Pandas version checks

  • [X] I have checked that this issue has not already been reported.

  • [X] I have confirmed this bug exists on the latest version of pandas.

  • [ ] I have confirmed this bug exists on the main branch of pandas.

Reproducible Example

import pandas as pd
import numpy as np
pd.options.mode.dtype_backend = 'pyarrow'

df = pd.DataFrame({
    'tags': pd.Series([1,1,1,2,2,2,3,3,3,4,4,4,5,5,5],dtype='int64[pyarrow]'),
    'value': pd.Series(np.random.rand(15),dtype='double[pyarrow]')
    })

result1 = df.groupby('tags')['value'].transform(lambda x: x.sum())
print(result1.dtype)
result2 = df.groupby('tags')['value'].transform('sum')
print(result2.dtype)

result3 = df.groupby('tags')['value'].apply(lambda x: x.sum())
print(result3.dtype)
result4 = df.groupby('tags')['value'].apply('sum')
print(result4.dtype)

Issue Description

Currently having a look at the RC for my current work project. I noticed when using the lambda function with groupby together with apply or transform the dtype changes from double[pyarrow] back to float64.

Expected Behavior

I'd expect that we consistently get the same datatype

Installed Versions

2.0.0rc0

Comment From: mroeschke

Thanks for the report. For a UDF (e.g. custom lambda function) passed into transform/apply/agg, if the dtype isn't specified by the UDF, the dtype needs to inferred, and numpy dtypes are still the default implementation returned from inference.

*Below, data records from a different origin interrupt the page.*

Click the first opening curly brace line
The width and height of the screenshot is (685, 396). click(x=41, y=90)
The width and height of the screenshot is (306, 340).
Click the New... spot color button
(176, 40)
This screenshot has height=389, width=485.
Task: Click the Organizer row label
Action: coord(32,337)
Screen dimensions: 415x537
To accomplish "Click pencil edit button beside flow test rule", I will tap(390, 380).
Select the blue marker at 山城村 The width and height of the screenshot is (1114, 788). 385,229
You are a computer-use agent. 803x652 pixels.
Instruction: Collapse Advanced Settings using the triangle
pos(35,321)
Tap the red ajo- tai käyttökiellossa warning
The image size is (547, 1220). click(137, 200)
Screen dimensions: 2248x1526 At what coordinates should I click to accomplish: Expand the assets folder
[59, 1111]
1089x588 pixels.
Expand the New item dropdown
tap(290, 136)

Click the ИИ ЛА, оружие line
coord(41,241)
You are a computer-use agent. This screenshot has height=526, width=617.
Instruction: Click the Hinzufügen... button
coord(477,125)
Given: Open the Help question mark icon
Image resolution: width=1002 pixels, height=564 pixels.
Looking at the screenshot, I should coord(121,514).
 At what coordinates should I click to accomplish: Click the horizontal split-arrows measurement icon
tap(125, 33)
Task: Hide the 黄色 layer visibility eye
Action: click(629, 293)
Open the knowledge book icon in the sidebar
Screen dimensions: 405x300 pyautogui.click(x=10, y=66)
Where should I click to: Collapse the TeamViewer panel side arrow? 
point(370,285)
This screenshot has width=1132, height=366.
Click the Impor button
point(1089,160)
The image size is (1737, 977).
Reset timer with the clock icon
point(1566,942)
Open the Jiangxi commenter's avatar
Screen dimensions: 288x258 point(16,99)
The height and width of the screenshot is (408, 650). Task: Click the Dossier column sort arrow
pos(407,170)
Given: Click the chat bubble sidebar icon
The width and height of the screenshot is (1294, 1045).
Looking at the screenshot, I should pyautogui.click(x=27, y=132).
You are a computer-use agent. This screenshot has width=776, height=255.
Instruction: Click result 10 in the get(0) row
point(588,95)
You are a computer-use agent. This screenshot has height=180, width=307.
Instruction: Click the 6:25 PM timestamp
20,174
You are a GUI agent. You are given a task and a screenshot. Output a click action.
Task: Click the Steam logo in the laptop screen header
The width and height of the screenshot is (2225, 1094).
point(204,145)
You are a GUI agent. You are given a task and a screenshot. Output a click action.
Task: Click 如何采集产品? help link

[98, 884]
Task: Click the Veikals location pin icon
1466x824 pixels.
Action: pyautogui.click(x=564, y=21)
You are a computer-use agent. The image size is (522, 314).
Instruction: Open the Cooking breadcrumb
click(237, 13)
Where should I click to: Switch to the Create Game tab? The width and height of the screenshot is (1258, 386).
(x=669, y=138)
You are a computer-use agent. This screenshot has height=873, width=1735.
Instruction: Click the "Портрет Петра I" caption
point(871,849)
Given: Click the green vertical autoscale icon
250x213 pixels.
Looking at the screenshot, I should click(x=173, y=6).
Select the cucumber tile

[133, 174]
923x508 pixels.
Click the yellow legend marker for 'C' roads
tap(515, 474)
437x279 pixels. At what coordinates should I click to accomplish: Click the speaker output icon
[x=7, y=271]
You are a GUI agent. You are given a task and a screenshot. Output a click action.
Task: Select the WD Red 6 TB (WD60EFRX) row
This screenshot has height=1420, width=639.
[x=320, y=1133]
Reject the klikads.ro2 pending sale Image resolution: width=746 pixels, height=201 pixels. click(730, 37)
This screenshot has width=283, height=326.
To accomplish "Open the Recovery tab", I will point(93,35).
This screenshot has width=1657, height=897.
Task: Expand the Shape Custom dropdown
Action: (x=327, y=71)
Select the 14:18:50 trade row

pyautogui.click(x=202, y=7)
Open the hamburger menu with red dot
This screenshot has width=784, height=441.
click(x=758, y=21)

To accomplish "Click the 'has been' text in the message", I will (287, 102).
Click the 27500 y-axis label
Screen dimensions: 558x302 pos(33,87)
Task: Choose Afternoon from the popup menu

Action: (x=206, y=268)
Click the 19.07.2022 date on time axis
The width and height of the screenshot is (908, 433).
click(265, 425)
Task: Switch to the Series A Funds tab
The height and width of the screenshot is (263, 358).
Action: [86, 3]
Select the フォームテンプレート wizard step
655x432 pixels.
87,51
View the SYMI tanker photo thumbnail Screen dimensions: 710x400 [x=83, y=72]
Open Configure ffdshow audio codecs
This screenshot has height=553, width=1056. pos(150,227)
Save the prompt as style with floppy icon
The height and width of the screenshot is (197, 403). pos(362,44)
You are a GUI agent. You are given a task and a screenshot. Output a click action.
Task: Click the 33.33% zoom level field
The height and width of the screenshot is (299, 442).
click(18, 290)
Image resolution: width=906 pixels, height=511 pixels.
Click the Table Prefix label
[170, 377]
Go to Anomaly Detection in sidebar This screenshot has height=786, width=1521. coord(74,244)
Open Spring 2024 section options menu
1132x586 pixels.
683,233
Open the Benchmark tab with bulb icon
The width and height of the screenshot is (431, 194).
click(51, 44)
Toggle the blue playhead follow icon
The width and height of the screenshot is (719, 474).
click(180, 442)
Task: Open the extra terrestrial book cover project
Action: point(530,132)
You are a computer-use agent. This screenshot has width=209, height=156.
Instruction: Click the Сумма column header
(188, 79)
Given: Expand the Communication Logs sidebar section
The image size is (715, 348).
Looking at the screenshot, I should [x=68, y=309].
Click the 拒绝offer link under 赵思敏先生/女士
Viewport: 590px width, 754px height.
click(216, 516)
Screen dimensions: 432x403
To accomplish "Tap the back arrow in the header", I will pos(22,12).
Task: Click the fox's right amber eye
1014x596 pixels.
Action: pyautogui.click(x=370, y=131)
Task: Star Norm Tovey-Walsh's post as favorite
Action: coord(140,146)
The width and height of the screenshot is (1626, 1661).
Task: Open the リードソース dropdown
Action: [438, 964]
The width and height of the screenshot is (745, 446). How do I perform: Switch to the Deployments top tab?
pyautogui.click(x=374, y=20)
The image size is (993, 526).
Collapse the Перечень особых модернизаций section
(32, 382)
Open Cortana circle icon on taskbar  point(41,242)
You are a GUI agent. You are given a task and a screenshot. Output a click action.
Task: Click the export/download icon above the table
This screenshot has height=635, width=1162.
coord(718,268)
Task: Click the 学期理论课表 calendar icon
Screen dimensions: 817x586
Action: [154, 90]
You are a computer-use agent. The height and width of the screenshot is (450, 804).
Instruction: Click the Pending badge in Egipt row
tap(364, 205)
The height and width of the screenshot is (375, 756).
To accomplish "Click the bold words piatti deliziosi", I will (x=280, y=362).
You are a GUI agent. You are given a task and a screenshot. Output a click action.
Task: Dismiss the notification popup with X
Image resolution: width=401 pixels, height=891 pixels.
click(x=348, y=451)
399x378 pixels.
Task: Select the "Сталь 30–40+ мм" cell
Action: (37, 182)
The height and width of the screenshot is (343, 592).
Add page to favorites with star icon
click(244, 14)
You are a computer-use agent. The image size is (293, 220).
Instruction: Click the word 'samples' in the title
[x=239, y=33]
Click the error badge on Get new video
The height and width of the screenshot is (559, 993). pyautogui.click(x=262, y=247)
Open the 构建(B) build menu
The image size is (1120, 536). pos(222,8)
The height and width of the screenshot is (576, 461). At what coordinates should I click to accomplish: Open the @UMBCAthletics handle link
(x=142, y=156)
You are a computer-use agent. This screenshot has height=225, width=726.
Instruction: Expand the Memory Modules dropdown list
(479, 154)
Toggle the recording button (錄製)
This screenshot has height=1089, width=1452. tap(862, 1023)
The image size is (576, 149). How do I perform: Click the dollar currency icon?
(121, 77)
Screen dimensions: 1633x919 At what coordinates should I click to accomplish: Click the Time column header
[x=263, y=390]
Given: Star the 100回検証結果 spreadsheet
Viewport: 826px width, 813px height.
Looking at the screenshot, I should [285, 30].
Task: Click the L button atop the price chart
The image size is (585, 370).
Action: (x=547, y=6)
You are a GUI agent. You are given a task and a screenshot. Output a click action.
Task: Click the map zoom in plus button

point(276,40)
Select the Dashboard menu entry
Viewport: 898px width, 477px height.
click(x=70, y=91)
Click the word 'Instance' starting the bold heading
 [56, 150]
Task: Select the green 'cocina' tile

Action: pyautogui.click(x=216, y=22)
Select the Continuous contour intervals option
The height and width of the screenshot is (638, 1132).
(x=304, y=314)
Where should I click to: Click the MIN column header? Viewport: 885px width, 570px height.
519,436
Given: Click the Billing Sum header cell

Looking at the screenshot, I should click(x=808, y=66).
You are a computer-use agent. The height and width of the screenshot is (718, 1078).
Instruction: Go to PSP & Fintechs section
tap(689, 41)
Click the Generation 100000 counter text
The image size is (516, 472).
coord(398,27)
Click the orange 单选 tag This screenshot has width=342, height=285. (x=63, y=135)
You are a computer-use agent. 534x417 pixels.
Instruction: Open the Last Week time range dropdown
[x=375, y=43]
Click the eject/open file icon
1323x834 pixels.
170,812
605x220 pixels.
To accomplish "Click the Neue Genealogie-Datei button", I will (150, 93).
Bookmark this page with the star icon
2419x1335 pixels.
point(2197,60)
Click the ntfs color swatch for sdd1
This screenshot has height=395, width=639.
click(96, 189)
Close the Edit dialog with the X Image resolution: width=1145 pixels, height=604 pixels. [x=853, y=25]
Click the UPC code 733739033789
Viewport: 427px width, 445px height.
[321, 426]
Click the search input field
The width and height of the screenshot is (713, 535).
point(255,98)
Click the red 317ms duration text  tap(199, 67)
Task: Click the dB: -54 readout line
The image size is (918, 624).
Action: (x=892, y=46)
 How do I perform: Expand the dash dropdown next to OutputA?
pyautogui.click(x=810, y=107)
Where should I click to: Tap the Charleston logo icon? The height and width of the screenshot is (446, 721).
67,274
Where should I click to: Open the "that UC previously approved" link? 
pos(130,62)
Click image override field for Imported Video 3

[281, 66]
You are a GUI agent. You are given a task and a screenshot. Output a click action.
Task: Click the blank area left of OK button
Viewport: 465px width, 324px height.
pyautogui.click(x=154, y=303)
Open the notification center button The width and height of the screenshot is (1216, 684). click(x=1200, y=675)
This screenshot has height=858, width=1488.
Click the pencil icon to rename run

This will be solved once pandas DataFrame/Series constructors can return pyarrow dtypes from inference. We plan to add this as a keyword in a future version, but for this case a global option will probably be needed

Comment From: jbrockmendel

There's a lot going on here. apply, transform, and agg have different expectations about what kind of output they see, and corresponding different paths for inference. But they don't enforce those expectations xref #51445. In this case, transform doesn't do any inference internally bc it expects UDFs to return results that already have a dtype, whereas the UDF here returns a scalar.

-1 on a constructor keyword, xref #51846. The idiomatic way to do this is with maybe_cast_pointwise_result as close as possible to the UDF call.

xref #49163 for pyarrow dtype inference on UDF

Comment From: jbrockmendel

On main the transform examples are still float64 but the applys are double[pyarrow]. As i mentioned above, nothing we can do on the transform cases. Closing as complete.